L=\alpha L_{s o f t}+\beta L_{h a r d}
L_{s o f t}=-\sum_{j}^{N} p_{j}^{T} \log \left(q_{j}^{T}\right), \text { where } p_{l}^{T}=\frac{\exp \left(v_{i} / T\right)}{\sum_{k}^{N} \exp \left(v_{k} / T\right)}, q_{i}^{T}=\frac{\exp \left(z_{i} / T\right)}{\sum_{k}^{N} \exp \left(z_{k} / T\right)}
L_{h a r d}=-\sum_{j}^{N} c_{j} \log \left(q_{j}^{1}\right), \text { where } q_{i}^{1}=\frac{\exp \left(z_{i}\right)}{\sum_{j}^{N} \exp \left(z_{j}\right)}
第一部分是从Teacher 模型中学习,第二部分是从ground truth 中学习
温度的高低改变的是Net-S训练过程中对负标签的关注程度: 温度较低时,对负标签的关注,尤其是那些显著低于平均值的负标签的关注较少;而温度较高时,负标签相关的值会相对增大,Net-S会相对多地关注到负标签。

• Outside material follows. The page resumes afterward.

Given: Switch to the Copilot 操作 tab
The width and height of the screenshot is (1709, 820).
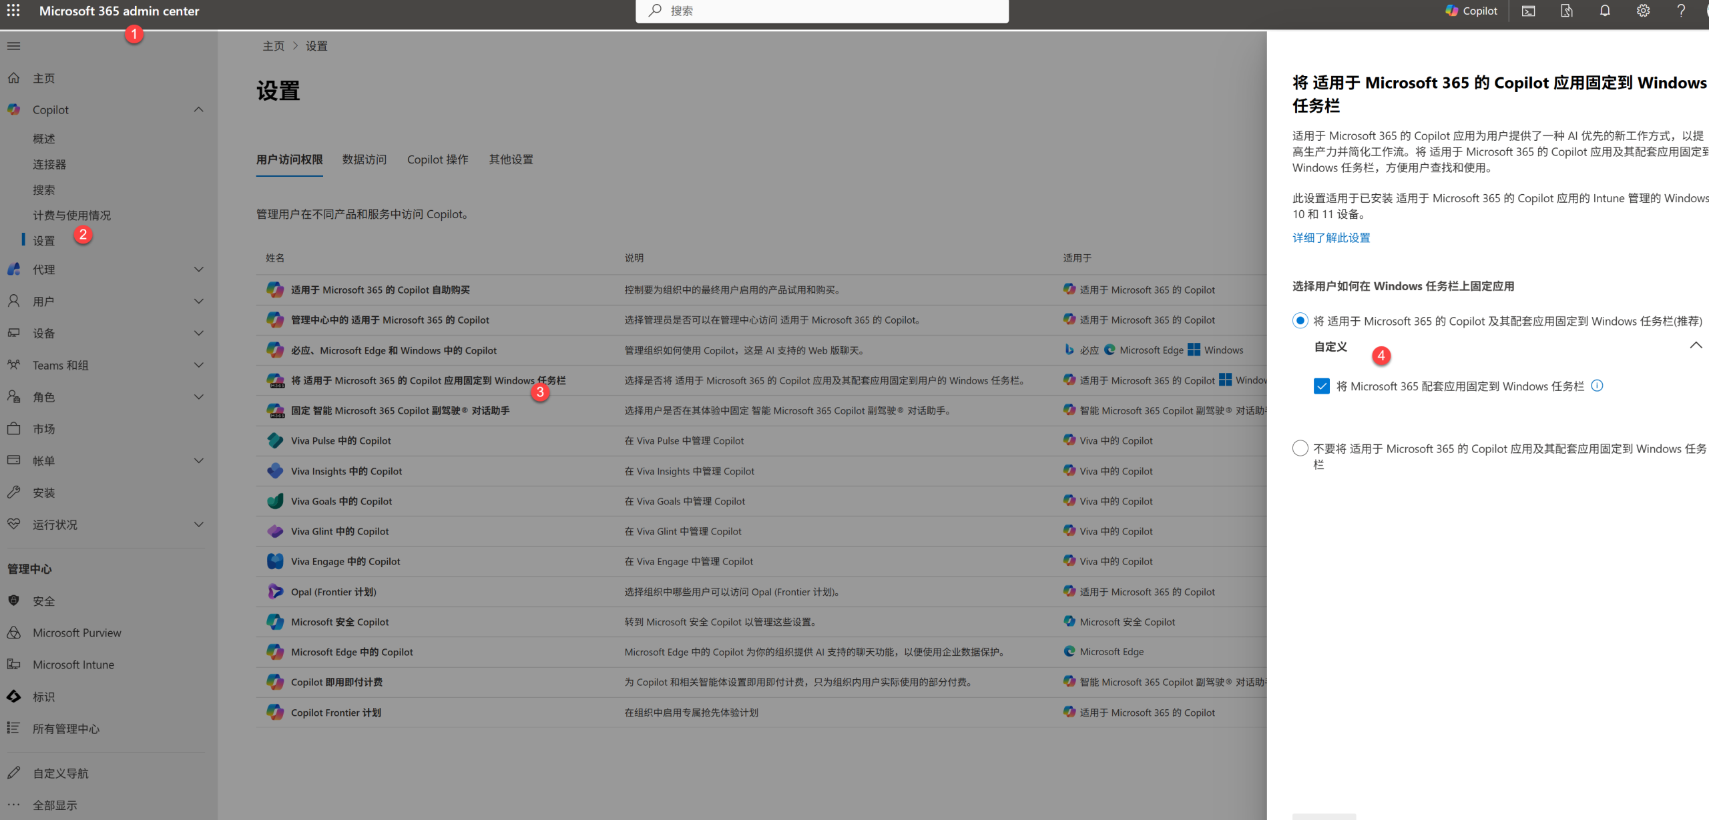Looking at the screenshot, I should 437,159.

Main idea: Multiple modalities to multiple tasks

Loss Function
\mathcal{L}=\sum_{m} \sum_{t} \lambda_{m, t} \mathcal{L}_{m, t}+\sum_{d} \lambda_{d} \mathcal{L}_{d}
where
\lambda is weight
\mathcal{L}_{m,t} is loss function of modality m to task t
\mathcal{L}_{d} is L_2 distance of a layer in the main network M_i to another network L_i
\mathcal{L}_{d}\left(L_{i}, M_{i}\right)=\left\|L_{i}-M_{i}\right\|_{2}
Evolution Algorithm
Using GA to determine the \lambda
Each λ_{m,t} or{λ_d} is constrained to be in [0,1]
Unsupervised loss function
Zipf Distribution matching (ELo)
cluster centroids \left\{c_{1}, c_{2}, \ldots c_{k}\right\} \text { where } c_{i} \in \mathcal{R}^{D}
Naively assuming all clusters have the same variance, and let 2\sigma^2 = 1
we can compute the probability of a feature vector x ∈ R^D belonging to a cluster c_i as
p\left(x \mid c_{i}\right)=\frac{1}{\sqrt{2 \sigma^{2} \pi}} \exp \left(-\frac{\left(x-c_{i}\right)^{2}}{2 \sigma^{2}}\right)
Bayes rules:
\begin{aligned} p\left(c_{i} \mid x\right) &=\frac{p\left(c_{i}\right) p\left(x \mid c_{i}\right)}{\sum_{j}^{k} p\left(c_{j}\right) p\left(x \mid c_{j}\right)}=\frac{\exp -\frac{\left(x-c_{i}\right)^{2}}{2 \sigma^{2}}}{\sum_{j=1}^{k} \exp -\frac{\left(x-c_{j}\right)^{2}}{2 \sigma^{2}}} \\ &=\frac{\exp -\left(x-c_{i}\right)^{2}}{\sum_{j=1}^{k} \exp -\left(x-c_{j}\right)^{2}} \end{aligned}
which is standard softmax function
given the above probability of each video belonging to each cluster, and the Zipf distribution, we compute the prior probability of each class as q\left(c_{i}\right)=\frac{1 / i^{s}}{H_{k, s}} where H is k_{th} harmonic number and s is real constant.
p\left(c_{i}\right)=\frac{1}{N} \sum_{x \in V} p\left(c_{i} \mid x\right), the average over all videos in the set.
KL divergence :
K L(p \| q)=\sum_{i=1}^{k} p\left(c_{i}\right) \log \left(\frac{p\left(c_{i}\right)}{q\left(c_{i}\right)}\right)
This will be our fitness function.
it poses a prior constraint over the distribution of (learned) video representations in clusters to follow the Zipf distribution.
Loss Evolution
tournament selection and CMA-ES.